SOURCE INFORMATION:
##########

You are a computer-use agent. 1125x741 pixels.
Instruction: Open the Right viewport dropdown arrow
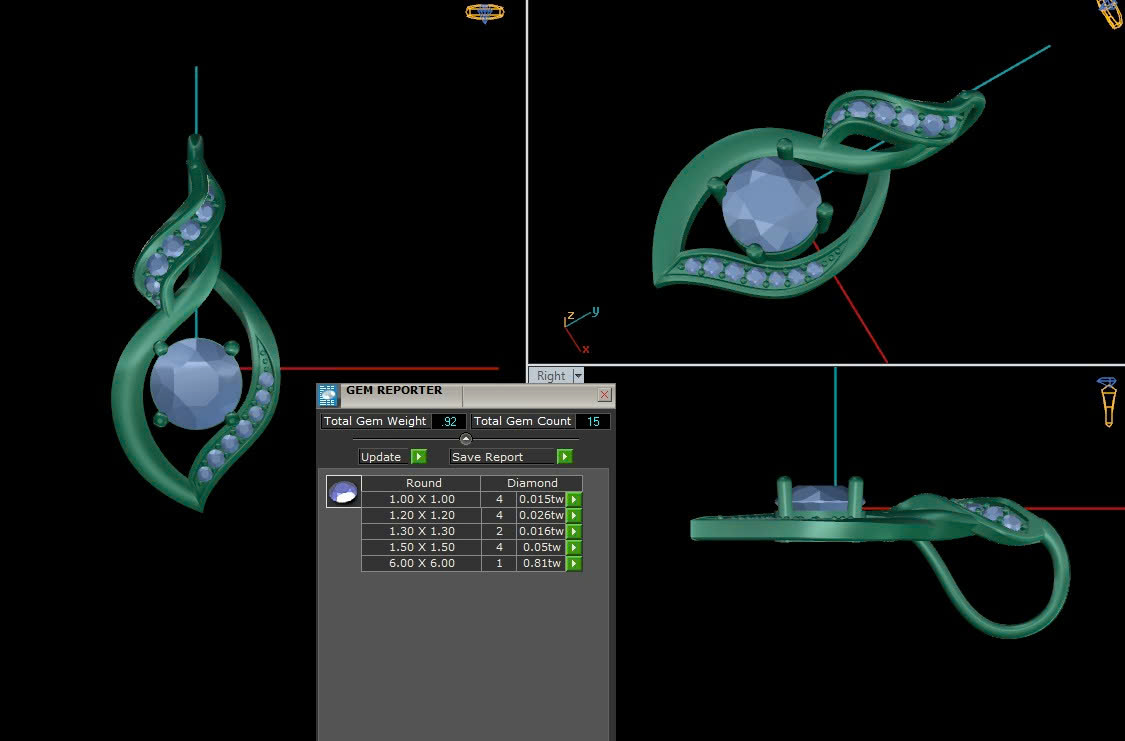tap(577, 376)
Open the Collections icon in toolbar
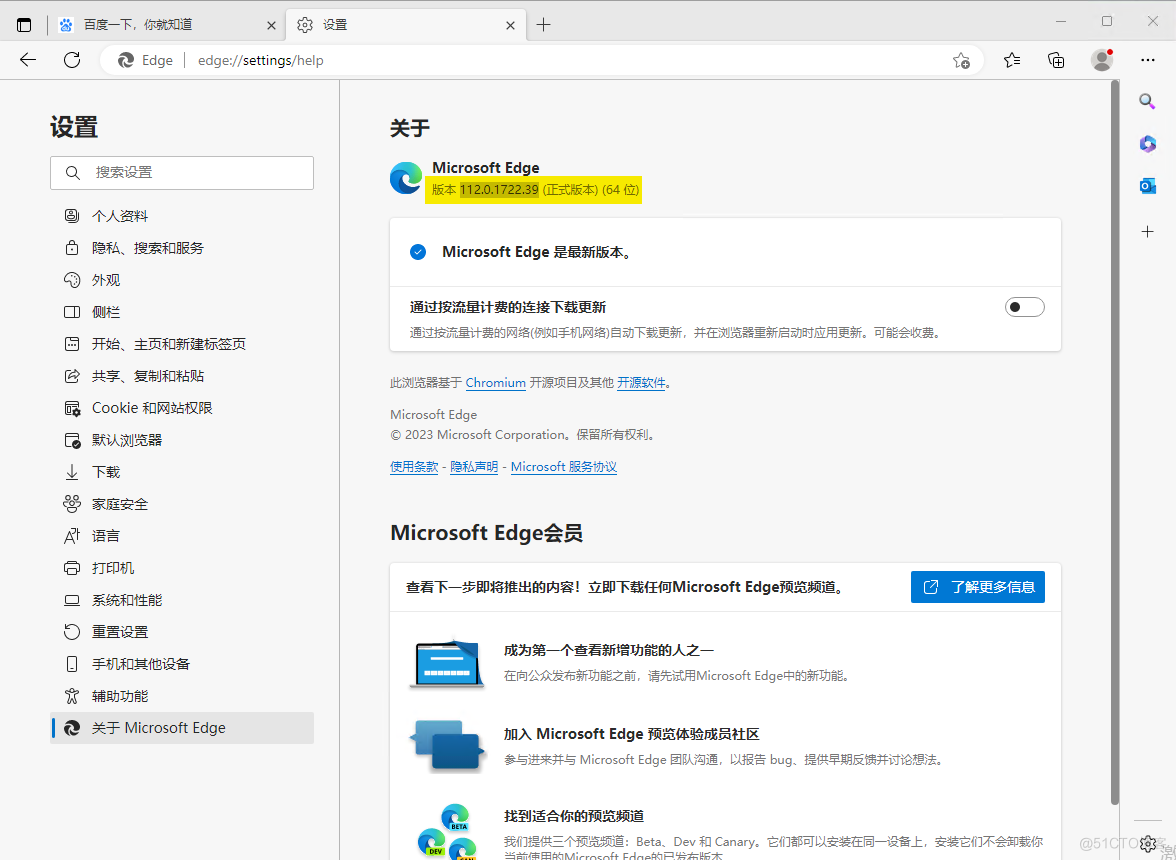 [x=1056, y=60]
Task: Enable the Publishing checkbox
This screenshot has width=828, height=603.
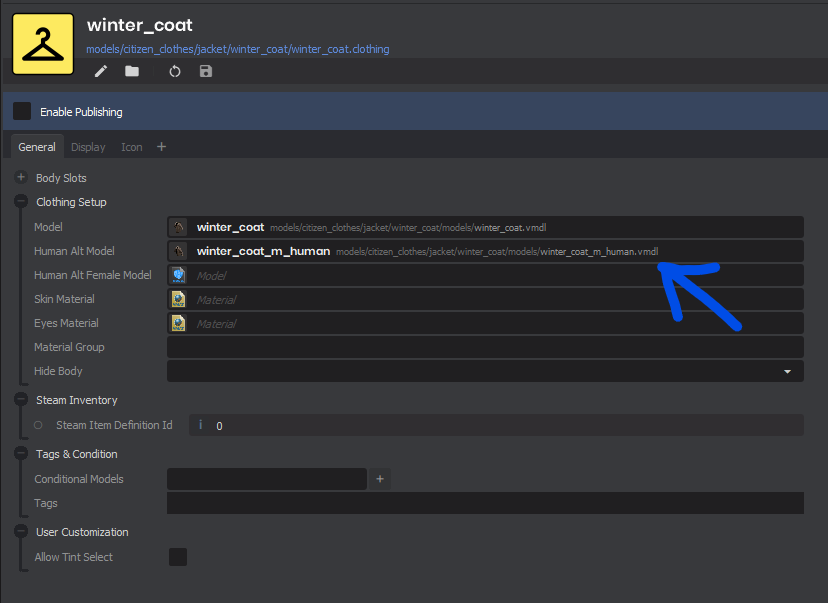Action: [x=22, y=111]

##########

TASK DETAILS:
Starting at the line that holds "Instruction: Open the", write out every remaining line of the material above exactly as it appears. Pictures should not be copied.

RESULT FOR THIS EXERCISE:
Instruction: Open the Right viewport dropdown arrow
tap(577, 376)
Open the Collections icon in toolbar
 [x=1056, y=60]
Task: Enable the Publishing checkbox
This screenshot has width=828, height=603.
Action: [x=22, y=111]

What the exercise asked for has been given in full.